The good old way to see where the bottle necks are is to use gprof. You compile with profiling on by passing a couple of flags to gcc, run the program and it spits out a profile upon exit. You then run the gprof command line tool and that interprets the profile to give you a table of hot spots. From commit 5beaffd581ed it looked something like this:
Each sample counts as 0.01 seconds.
% cumulative self self total
time seconds seconds calls ms/call ms/call name
10.00 0.02 0.02 103228 0.00 0.00 Font::valueToIndex(unsigned int) const
10.00 0.04 0.02 68648 0.00 0.00 std::_List_iterator<HtmlElement*>::operator--()
7.50 0.06 0.01 701479 0.00 0.00 std::less<unsigned int>::operator()(unsigned int const&, unsigned int const&) const
Right there you can see that Font::valueToIndex
was taking a lot of time, but I already knew that that method could be improved. The other C++ STL calls were trickier to track down. I use all sorts of STL containers, so the problem could have been anywhere...
A couple of years ago Google released their performance analysis tools. One of the advantages google-perftools' CPU profiler has over gprof is that the output shows function calls line-by-line in a nifty graphical representation. Running the profiler on the same code gave this output:
Here is the original full-size image
From there, I could trace the call graph back from the "slow" STL call to my code see that the use of a std::set
was causing problems. It was overkill anyway and a simple change improved things there.
The different output in the perftools analysis is probably due to the way it works compared to gprof. With gprof, you get a call to the profiling library added to each of your program's functions, which means you need to recompile all of your code. With the Google tools you don't need to recompile your code, you just have to link in the profiler library to your executable. It then hooks in to the start of the program and uses timers and signals to instrument the code, adding traces at the current point of execution. The result is that code that takes longer has more "hits", but the result is not exactly the same as gprof's output.

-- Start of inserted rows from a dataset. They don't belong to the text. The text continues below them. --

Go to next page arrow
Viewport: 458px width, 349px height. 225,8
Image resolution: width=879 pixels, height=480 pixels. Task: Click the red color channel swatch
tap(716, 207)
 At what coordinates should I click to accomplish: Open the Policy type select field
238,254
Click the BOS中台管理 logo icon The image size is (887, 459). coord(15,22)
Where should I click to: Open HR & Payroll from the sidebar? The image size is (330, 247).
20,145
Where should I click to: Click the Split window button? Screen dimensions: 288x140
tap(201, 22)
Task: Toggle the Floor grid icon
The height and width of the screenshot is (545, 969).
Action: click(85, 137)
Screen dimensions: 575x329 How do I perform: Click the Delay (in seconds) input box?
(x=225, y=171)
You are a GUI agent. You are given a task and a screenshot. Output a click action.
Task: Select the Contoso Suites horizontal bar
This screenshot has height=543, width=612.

This is why being able to compile NDS code on the PC is a really good idea. These things are not impossible on the DS of course - counting the hblanks your slow function takes by changing the background color is a classic technique - but in general running unit tests, debugging, and doing performance analysis are much tougher to do on an embedded device.
Enough waffle. All this means that the next version of Bunjalloo may be a bit nippier, hopefully.